Request :: Convert the material below into a Markdown table with the columns Row and Line, starting with the line containing "The image size is (1344, 768)." and going on through the line containing "(544, 359).". Give each non-blank line its own numbered row, and include nothing outside that span.
Start of Data
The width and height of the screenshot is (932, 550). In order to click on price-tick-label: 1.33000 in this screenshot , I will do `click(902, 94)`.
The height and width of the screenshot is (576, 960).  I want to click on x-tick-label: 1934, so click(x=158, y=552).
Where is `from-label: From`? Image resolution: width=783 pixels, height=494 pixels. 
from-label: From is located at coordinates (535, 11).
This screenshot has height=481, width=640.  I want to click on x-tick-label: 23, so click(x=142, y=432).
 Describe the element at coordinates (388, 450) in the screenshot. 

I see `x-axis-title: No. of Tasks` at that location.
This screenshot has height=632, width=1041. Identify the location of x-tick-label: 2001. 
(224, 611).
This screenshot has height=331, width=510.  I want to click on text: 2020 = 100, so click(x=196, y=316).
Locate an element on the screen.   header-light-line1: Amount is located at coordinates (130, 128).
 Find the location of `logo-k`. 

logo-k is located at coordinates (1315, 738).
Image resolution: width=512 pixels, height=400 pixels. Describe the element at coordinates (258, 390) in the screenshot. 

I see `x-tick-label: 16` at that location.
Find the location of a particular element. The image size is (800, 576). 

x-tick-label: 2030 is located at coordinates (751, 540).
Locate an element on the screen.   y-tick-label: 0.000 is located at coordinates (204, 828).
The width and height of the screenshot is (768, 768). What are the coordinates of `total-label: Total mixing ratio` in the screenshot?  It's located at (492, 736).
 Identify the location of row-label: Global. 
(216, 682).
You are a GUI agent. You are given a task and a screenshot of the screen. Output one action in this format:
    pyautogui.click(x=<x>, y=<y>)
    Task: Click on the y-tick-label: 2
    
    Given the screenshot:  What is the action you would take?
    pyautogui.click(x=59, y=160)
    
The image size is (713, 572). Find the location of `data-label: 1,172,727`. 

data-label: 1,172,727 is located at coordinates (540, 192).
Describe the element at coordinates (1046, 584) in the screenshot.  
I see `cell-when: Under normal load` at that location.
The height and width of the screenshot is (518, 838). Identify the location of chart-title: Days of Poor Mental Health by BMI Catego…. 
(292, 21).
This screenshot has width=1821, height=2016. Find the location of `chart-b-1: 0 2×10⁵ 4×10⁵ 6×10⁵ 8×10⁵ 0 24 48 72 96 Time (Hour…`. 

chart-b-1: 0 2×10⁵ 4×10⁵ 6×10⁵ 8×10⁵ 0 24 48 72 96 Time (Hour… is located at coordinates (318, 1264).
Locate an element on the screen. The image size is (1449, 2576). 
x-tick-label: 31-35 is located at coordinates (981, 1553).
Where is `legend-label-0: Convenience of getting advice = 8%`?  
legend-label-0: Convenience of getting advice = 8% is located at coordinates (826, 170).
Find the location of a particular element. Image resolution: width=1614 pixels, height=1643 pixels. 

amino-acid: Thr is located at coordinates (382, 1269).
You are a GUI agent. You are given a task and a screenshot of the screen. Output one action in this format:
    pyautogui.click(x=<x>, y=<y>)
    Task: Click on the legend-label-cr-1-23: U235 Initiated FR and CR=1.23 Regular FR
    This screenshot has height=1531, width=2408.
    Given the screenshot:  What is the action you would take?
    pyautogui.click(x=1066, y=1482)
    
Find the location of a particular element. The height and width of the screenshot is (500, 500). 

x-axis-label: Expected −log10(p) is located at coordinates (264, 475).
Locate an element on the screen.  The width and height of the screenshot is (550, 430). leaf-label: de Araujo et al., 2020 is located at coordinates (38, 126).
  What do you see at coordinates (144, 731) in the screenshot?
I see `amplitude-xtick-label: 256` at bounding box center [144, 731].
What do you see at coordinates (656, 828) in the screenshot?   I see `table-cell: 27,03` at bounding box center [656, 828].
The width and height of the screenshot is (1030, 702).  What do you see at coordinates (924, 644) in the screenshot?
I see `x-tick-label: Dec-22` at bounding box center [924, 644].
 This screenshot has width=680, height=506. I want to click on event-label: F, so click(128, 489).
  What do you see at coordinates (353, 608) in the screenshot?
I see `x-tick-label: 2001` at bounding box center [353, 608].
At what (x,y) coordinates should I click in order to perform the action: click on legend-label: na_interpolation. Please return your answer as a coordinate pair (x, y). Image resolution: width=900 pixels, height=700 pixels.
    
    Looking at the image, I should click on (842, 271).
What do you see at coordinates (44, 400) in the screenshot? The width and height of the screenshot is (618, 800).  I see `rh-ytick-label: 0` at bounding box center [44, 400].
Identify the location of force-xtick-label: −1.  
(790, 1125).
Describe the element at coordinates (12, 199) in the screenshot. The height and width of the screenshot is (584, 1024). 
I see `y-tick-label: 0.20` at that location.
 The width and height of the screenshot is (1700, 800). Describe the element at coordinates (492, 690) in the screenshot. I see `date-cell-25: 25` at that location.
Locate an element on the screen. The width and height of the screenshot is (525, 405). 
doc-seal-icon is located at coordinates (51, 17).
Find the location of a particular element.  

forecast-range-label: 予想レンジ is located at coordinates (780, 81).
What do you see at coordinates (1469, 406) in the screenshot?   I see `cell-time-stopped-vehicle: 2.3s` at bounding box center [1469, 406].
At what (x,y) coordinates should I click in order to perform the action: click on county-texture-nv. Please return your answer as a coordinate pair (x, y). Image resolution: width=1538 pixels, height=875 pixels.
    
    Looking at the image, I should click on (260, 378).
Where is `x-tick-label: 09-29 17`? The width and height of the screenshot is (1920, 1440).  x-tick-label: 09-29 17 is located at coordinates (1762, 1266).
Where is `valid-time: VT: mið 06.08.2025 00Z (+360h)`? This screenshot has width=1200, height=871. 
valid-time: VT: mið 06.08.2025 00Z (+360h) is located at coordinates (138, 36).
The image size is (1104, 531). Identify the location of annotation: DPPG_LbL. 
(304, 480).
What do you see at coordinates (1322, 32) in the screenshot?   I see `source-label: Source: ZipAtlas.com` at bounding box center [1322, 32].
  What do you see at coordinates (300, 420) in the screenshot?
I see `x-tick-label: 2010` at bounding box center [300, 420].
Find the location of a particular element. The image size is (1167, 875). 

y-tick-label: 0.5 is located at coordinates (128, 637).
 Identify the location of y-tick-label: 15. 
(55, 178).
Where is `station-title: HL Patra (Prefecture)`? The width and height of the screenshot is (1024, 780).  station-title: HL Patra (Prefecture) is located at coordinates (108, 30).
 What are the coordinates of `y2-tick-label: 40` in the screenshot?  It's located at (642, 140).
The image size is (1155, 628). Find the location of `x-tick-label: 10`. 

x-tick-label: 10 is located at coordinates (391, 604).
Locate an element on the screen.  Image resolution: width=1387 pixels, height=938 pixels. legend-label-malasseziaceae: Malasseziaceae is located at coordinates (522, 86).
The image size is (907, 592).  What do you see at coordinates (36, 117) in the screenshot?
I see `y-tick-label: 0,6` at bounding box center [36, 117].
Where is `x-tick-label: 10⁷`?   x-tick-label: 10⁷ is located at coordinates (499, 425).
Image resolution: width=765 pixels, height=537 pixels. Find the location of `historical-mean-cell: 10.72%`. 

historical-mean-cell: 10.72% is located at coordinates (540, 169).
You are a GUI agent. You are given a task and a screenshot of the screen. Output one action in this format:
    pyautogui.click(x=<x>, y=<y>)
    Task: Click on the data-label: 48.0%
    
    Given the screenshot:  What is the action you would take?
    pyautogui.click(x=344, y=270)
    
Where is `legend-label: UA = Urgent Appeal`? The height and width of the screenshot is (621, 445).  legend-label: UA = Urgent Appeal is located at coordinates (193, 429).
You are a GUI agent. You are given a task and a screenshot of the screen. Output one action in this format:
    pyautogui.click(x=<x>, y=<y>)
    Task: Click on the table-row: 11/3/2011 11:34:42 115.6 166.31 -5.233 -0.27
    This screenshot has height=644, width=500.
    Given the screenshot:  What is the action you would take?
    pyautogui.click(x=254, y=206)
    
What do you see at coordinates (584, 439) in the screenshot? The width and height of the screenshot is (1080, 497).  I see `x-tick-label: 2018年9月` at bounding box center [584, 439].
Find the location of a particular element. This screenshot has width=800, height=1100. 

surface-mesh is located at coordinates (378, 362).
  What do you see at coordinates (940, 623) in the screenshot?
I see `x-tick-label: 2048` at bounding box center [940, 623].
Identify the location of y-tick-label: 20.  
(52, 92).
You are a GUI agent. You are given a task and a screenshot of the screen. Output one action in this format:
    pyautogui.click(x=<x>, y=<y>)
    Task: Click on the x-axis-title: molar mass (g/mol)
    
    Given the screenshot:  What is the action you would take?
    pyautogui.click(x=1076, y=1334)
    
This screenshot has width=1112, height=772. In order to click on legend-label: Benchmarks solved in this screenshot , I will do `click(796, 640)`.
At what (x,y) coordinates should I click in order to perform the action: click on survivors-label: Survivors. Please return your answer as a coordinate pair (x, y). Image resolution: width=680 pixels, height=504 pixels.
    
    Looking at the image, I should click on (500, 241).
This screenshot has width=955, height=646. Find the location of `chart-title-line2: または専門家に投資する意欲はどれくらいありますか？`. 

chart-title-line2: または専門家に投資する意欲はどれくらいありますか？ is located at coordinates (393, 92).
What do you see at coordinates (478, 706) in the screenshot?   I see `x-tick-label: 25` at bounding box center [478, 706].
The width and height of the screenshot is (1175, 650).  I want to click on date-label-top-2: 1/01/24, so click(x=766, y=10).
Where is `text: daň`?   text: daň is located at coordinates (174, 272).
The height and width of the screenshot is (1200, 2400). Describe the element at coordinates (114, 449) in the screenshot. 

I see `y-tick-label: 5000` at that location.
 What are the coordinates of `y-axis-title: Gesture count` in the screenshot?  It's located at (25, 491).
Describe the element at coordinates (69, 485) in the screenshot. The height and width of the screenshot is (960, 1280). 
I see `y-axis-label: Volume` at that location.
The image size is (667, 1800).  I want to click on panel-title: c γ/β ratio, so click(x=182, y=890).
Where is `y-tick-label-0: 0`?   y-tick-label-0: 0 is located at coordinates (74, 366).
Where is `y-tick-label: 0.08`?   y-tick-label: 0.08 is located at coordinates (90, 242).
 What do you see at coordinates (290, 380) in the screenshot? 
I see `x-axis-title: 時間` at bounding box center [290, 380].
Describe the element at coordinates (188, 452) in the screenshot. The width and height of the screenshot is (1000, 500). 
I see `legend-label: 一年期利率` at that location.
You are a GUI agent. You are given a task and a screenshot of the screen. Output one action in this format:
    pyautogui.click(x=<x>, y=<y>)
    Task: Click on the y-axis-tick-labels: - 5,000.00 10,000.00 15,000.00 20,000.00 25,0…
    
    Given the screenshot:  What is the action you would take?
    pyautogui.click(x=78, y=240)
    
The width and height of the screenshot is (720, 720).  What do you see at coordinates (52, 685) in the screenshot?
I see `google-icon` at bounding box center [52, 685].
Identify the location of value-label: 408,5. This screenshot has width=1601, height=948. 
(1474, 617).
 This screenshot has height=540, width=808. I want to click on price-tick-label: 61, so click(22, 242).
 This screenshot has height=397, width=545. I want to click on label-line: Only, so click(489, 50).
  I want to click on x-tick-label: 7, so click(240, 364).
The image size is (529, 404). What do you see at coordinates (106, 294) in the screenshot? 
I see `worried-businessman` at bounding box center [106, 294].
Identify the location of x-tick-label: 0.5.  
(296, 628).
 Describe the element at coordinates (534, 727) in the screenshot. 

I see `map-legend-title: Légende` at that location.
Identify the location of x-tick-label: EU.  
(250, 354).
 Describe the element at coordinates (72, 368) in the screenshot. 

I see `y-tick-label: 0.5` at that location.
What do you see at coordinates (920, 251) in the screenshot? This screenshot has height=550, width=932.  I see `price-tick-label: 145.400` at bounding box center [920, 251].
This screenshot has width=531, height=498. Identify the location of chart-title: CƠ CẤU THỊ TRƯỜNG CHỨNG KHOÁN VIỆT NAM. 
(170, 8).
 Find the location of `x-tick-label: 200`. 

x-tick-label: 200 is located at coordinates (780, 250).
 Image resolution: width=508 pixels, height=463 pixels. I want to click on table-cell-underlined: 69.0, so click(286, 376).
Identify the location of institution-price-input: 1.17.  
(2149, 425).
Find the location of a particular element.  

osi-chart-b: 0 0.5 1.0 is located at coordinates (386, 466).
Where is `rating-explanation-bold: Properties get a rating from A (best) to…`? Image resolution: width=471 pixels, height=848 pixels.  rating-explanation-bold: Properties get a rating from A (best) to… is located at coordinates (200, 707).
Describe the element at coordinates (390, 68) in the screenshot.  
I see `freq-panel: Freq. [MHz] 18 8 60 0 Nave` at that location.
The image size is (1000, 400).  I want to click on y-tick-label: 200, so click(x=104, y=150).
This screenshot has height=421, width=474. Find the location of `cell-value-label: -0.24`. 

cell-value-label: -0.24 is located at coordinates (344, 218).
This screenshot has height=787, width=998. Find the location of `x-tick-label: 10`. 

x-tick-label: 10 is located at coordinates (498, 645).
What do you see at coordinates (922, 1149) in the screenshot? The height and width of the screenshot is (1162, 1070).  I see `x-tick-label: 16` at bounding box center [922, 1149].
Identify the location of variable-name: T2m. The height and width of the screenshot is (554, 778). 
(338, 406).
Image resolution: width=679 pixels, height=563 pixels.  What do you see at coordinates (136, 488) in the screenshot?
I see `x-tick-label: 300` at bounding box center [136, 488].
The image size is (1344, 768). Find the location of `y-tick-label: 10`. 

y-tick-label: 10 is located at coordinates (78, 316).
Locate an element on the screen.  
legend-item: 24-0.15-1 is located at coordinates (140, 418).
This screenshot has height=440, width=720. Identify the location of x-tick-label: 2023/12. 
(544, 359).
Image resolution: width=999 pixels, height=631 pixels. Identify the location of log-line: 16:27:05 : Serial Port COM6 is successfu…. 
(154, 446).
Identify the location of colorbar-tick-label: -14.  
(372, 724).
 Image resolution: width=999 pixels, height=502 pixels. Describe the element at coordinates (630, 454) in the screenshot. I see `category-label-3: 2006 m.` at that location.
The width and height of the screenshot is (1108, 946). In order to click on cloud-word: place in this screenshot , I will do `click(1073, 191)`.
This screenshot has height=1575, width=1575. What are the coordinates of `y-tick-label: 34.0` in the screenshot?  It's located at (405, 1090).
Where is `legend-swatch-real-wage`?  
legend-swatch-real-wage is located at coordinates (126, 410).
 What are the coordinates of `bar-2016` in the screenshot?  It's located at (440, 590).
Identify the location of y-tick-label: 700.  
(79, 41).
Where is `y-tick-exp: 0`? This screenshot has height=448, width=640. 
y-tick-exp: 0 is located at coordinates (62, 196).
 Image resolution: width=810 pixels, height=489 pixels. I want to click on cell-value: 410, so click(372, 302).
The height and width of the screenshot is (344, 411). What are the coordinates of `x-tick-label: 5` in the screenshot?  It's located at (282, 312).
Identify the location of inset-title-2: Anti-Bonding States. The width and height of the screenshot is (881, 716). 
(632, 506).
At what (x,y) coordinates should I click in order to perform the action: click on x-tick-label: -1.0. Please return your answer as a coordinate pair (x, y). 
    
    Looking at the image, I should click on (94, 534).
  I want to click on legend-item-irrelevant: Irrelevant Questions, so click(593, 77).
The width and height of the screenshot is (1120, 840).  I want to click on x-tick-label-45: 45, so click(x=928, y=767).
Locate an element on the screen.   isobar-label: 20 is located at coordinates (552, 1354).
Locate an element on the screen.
End of Data
Answer for the task ::
| Row | Line |
|---|---|
| 1 | The image size is (1344, 768). Find the location of `y-tick-label: 10`.  |
| 2 | y-tick-label: 10 is located at coordinates (78, 316). |
| 3 | Locate an element on the screen.   |
| 4 | legend-item: 24-0.15-1 is located at coordinates (140, 418). |
| 5 | This screenshot has height=440, width=720. Identify the location of x-tick-label: 2023/12.  |
| 6 | (544, 359). |